After a review of the available research published over a 5 year period, the American Heart Association released its 2010 CPR Guidelines. As expected, the focus for CPR in on good quality chest compressions. Here are the differences between the 2005 and the 2010 CPR Guidelines:
A-B-C is for babies, now it's C-A-B! It used to be follow your ABC's: airway, breathing and chest compressions. Now, Compressions come first, only then do you focus on Airway and Breathing. The only exception to the rule will be newborn babies, but everyone else -- whether it's infant CPR, child CPR, or adult CPR -- will get chest compressions before you worry about the airway.
Question: Why did CPR change from A-B-C to C-A-B?

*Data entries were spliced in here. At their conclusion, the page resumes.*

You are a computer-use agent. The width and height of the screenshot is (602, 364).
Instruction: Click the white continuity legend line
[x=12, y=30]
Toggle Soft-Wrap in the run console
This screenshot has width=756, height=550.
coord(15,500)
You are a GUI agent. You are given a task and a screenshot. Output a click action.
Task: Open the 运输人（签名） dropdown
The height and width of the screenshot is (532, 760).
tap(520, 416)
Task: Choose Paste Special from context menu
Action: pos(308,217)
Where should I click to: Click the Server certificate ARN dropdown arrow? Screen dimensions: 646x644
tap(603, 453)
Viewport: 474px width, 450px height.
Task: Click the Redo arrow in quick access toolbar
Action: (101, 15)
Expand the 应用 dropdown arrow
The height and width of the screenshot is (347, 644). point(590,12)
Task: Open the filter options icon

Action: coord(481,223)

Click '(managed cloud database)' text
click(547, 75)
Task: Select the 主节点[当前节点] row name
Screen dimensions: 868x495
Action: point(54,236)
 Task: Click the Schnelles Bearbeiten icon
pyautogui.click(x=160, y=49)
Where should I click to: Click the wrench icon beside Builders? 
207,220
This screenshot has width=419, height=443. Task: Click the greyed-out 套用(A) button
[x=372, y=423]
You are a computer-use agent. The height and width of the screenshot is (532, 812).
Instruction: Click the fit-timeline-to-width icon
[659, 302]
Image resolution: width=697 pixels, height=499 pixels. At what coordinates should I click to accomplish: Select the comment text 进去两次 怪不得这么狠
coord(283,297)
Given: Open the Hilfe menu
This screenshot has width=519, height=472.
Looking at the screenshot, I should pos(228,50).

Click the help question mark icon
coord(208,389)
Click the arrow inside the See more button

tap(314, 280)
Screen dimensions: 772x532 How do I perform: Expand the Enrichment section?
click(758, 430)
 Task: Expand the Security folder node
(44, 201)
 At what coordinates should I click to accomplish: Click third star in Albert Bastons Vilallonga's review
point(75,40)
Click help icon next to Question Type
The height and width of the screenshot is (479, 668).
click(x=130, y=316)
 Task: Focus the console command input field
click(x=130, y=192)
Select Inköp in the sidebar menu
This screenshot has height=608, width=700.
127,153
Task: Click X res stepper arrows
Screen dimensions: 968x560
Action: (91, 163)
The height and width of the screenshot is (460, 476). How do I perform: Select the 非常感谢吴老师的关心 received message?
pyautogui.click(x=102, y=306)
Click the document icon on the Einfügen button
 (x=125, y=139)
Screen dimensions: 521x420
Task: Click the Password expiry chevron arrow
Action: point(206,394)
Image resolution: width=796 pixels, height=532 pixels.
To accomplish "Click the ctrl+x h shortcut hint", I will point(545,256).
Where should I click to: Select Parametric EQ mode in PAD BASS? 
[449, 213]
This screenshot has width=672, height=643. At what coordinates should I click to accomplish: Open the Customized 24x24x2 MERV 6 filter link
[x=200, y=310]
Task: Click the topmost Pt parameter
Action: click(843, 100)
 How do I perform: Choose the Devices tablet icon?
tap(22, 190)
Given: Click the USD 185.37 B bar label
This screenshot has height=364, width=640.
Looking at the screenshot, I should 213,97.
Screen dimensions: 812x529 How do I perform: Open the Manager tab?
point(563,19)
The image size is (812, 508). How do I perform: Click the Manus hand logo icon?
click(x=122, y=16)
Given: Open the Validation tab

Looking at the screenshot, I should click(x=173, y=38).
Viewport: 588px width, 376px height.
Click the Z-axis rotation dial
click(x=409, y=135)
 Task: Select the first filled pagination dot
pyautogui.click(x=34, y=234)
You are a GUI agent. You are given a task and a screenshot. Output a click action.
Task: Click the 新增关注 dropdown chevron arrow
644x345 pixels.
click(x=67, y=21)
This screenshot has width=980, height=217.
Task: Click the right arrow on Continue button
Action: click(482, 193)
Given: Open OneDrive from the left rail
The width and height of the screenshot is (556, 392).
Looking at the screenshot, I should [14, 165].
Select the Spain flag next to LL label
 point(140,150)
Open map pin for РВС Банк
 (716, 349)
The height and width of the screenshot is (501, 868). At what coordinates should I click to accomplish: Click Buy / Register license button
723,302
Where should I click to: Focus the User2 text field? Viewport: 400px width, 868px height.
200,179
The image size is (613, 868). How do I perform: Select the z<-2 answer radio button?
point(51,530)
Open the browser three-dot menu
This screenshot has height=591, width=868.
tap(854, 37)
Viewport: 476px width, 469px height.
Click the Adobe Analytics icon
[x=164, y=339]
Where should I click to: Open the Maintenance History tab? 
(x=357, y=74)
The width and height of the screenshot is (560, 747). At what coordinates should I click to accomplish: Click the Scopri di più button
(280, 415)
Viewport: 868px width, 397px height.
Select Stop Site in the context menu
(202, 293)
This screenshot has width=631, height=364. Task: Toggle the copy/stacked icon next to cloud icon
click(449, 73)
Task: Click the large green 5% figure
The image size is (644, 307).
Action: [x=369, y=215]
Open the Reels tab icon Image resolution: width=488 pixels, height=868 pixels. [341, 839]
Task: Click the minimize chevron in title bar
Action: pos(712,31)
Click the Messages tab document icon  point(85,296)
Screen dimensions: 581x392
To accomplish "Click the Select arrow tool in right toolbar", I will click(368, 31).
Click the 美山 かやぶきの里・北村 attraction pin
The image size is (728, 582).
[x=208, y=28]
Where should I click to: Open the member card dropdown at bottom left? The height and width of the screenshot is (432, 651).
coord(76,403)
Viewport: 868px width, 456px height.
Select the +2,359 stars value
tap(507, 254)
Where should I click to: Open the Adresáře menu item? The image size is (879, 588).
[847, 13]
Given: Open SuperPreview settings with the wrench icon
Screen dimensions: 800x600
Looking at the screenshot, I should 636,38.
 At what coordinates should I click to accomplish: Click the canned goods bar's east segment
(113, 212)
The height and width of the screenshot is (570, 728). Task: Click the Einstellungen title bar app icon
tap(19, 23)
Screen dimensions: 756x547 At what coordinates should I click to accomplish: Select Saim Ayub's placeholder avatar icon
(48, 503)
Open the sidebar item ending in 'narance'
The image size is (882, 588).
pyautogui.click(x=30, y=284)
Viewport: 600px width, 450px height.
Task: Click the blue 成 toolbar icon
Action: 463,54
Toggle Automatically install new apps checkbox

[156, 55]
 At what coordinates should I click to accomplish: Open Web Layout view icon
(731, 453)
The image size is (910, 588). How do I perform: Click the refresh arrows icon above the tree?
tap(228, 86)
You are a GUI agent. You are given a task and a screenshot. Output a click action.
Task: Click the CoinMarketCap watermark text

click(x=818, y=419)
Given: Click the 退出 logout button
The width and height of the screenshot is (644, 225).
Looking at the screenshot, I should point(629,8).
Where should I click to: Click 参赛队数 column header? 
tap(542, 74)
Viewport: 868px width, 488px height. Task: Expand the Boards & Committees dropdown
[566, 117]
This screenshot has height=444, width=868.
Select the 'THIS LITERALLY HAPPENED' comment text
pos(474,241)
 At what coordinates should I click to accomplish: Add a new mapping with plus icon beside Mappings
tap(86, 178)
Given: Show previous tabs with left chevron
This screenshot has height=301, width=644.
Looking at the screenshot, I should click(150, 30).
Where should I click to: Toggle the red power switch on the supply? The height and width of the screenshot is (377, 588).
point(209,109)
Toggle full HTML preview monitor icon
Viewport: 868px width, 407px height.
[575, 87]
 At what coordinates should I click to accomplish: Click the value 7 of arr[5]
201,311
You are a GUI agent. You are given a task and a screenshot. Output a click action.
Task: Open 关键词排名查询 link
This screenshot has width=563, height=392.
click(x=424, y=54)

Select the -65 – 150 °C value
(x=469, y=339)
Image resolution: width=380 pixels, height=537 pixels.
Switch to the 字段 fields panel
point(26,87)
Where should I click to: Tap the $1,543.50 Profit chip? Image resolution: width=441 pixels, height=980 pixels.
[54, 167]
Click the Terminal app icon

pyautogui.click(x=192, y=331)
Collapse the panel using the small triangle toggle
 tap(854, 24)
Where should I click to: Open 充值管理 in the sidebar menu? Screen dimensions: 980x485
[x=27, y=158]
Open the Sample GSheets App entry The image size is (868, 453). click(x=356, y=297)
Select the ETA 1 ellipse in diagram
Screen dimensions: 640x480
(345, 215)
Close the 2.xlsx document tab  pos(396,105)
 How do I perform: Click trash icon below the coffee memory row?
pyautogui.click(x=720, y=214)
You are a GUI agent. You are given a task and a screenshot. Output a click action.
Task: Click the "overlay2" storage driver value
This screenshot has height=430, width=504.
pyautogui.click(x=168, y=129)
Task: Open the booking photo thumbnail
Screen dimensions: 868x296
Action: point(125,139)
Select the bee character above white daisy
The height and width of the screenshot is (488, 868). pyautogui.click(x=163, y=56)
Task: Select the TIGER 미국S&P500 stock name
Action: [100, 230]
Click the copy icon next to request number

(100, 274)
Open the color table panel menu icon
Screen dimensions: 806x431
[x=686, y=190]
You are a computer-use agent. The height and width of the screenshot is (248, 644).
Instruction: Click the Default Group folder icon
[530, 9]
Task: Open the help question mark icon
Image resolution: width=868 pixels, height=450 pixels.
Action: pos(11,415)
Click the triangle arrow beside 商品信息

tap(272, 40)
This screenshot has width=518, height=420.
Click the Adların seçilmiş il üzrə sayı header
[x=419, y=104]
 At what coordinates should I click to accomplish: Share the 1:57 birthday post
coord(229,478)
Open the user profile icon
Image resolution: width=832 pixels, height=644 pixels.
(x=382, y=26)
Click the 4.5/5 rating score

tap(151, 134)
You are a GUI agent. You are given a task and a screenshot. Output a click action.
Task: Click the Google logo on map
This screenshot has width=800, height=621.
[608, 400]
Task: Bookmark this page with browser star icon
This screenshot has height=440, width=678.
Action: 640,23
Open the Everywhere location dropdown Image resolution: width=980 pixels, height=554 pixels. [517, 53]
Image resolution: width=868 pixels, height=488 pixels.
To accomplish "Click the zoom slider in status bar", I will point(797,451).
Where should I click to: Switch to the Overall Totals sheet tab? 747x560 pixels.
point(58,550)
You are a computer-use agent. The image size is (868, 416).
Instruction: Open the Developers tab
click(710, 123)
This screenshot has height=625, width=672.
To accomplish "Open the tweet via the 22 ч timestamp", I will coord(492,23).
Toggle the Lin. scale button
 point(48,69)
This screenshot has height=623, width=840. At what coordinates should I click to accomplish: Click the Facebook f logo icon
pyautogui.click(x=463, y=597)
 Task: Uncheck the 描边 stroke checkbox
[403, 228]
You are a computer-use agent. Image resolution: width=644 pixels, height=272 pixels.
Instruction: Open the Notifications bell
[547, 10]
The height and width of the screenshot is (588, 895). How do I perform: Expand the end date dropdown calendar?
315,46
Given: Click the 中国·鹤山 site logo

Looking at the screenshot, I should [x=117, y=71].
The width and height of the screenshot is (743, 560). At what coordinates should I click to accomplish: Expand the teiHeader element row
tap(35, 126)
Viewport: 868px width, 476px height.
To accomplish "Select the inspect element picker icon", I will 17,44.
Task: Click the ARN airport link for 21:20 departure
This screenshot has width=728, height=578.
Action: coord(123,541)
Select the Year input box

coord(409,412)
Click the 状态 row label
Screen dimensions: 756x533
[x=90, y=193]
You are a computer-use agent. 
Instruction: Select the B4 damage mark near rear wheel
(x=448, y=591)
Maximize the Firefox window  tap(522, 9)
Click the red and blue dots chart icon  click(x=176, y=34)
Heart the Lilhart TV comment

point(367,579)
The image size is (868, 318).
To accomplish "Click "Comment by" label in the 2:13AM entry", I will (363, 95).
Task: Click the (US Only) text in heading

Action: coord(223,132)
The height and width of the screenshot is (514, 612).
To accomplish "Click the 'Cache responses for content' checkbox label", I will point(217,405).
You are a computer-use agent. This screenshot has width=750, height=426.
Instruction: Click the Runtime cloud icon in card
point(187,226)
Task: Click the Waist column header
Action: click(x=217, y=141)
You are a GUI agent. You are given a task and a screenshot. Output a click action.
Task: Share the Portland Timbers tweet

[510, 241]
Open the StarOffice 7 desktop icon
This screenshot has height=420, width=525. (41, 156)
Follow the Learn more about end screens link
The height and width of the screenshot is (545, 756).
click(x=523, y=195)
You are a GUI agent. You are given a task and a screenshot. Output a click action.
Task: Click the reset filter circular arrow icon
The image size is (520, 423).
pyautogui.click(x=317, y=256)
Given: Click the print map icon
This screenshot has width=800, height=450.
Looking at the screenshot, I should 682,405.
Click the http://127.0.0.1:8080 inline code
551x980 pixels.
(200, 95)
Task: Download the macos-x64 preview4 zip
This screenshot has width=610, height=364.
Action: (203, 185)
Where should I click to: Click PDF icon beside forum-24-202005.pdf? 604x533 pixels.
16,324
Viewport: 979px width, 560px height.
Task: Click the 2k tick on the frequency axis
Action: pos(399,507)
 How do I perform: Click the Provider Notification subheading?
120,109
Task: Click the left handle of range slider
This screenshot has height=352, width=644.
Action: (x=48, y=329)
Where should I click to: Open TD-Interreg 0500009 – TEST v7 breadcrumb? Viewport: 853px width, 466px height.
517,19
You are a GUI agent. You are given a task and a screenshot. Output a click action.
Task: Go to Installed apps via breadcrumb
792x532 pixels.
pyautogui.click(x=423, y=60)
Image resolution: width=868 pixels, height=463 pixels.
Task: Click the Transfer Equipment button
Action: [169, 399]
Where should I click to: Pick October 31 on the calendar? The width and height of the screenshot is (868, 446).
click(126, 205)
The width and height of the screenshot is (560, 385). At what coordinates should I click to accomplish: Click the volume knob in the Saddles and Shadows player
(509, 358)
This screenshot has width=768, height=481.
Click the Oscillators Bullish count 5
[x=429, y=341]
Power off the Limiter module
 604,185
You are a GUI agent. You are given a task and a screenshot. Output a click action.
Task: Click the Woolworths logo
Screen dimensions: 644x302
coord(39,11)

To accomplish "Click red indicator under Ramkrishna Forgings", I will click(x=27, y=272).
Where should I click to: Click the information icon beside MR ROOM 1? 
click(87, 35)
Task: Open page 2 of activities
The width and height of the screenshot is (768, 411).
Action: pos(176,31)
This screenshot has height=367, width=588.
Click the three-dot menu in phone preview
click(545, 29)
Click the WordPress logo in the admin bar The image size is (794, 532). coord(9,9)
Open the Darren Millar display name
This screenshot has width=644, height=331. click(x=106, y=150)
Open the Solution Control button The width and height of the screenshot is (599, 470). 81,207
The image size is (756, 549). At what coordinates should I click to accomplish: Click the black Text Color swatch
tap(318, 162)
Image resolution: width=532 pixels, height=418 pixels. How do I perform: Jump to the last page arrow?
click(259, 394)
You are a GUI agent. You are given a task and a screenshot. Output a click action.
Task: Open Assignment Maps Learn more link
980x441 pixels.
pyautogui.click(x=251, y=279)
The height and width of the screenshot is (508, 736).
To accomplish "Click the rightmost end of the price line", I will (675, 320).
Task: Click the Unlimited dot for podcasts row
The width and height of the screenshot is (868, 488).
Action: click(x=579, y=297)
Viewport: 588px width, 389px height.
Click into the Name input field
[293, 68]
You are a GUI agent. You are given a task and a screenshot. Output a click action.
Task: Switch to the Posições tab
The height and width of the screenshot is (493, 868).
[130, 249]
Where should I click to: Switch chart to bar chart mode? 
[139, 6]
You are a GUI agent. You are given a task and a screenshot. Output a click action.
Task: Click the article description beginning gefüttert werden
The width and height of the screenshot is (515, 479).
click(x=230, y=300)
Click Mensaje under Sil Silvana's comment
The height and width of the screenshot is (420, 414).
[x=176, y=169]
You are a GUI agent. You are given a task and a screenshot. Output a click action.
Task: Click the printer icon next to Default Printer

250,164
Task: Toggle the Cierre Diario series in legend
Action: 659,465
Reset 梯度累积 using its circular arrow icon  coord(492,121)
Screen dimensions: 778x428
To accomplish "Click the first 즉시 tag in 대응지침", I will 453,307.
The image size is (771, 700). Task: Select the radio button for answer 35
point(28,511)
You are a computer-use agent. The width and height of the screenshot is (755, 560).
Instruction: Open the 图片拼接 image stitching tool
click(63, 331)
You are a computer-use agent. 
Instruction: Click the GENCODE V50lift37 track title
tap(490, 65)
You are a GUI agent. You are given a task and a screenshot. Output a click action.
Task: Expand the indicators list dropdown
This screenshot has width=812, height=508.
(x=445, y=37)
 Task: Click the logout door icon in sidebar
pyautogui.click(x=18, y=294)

Answer: Just like you can hold your breath for a minute or two without having brain damage, victims of cardiac arrest can go a minute or two without taking a breath. What cardiac arrest victims really need is for that blood to get flowing again. When rescuers are worried about opening the airway and making an adequate seal and possibly digging a CPR mask out of a purse or briefcase, the delay can be significant. All that extra time is getting in the way of real help: chest compressions.
In its summary of the changes, the American Heart Association explained it this way:
In the A-B-C sequence chest compressions are often delayed while the responder opens the airway to give mouth-to-mouth breaths or retrieves a barrier device or other ventilation equipment. By changing the sequence to C-A-B, chest compressions will be initiated sooner and ventilation will only be minimally delayed until completion of the first cycle of chest compressions (30 compressions should be accomplished in approximately 18 seconds).